Así es la vida: una hostia tras otra
La Campanario ya no será dentista: ¡alegra esa cara, mujer!

Mandril. -- Mal año para ser María José Campanario: primero, la condena a 23 meses de prisión por ese asunto de la operación Karlos (falsedad de documento oficial + intento de estafa), que es un pour parler, porque al final no pisará la cárcel; pero hay que reconocer que una sentencia de estas te amarga la mañana. Y ahora, como el escándalo no te lo quita nadie, empiezan los espaldarazos y las puñaladas: la Universidad Europea de Madrid expulsa a MJ de la facultad de Odontología.

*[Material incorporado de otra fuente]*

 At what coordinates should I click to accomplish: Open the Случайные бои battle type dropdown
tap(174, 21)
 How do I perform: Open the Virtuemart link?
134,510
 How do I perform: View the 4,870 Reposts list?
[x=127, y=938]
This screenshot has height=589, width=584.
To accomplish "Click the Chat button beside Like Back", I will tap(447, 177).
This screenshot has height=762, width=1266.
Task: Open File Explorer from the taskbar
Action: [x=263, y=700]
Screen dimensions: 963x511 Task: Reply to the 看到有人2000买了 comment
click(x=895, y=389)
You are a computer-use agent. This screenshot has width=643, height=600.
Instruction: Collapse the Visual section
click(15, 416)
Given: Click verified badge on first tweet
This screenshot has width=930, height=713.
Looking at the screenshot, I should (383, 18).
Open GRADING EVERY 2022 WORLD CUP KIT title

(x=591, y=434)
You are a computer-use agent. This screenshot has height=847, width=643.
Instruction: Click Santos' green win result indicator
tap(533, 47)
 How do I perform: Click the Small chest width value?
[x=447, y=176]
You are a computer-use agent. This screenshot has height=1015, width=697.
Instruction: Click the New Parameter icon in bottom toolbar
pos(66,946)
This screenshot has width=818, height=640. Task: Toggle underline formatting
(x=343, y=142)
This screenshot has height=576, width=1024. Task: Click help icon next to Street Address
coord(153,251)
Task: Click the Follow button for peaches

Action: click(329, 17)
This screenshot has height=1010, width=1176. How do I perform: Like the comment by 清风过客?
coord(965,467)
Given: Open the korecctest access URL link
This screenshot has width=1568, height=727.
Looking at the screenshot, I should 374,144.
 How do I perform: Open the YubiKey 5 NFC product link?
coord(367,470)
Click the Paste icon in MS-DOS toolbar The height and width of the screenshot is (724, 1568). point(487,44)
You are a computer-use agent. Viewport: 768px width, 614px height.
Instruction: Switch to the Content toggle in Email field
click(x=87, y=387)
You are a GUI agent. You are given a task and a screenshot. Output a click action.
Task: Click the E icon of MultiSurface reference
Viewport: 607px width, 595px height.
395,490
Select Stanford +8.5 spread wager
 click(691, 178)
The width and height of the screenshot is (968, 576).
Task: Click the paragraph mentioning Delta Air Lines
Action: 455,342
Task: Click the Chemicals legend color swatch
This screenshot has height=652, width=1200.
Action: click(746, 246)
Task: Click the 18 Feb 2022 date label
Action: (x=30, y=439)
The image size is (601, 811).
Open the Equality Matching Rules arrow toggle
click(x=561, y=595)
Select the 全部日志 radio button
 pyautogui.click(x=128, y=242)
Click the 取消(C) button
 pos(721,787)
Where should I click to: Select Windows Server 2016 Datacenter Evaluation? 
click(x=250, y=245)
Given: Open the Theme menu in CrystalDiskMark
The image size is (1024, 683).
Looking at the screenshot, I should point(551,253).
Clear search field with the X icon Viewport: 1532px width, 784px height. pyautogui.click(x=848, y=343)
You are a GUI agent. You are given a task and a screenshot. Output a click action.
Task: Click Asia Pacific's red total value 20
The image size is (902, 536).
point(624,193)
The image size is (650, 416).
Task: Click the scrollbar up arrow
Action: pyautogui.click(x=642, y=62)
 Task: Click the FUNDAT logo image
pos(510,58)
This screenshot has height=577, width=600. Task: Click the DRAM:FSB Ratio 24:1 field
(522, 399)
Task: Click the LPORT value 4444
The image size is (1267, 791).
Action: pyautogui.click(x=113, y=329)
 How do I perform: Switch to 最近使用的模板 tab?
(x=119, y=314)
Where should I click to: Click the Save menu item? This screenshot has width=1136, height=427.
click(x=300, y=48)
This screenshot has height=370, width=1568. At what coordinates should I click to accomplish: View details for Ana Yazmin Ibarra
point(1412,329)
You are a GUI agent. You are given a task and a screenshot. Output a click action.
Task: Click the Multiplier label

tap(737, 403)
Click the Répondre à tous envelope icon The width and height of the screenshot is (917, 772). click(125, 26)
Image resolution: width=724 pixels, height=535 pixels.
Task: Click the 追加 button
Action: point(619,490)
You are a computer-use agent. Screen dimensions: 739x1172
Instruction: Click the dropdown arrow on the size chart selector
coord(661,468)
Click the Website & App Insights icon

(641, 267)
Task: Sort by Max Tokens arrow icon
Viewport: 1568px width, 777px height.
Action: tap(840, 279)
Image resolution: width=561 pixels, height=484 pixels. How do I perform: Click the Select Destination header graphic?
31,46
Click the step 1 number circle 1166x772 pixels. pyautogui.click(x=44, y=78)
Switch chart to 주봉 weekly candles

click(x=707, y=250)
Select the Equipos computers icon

Nos lo venden como un drama, y la primera en sollozar ante la prensa es la señora de Ubrique, por supuesto, que en esto tiene práctica. Pero María José, mujel, alegra esa cara. Que de 23 meses de prisión no cumplas ni uno, es una buena noticia, comparativamente. Es como que te caiga un rayo y te salves. Y lo de la odontología... A ver, con todos nuestros respetos, pero odontología es una de esas carreras que uno hace, más que nada, cuando le gusta mucho el dinero. Pero gustarle a un nivel insano. Porque lo de estar dispuesto a pasarse la vida asomándose a las fosas sépticas que la mayor parte de la población tiene por bocas, no nos cabe en la cabeza que se haga por vocación. Piénsalo, Campanario, que has salido ganando. ¿A que ya estás más contenta? Nos alegramos, porque, por hacerte sonreír a ti, vamos a estar recibiendo mails de dentistas cabreados hasta diciembre.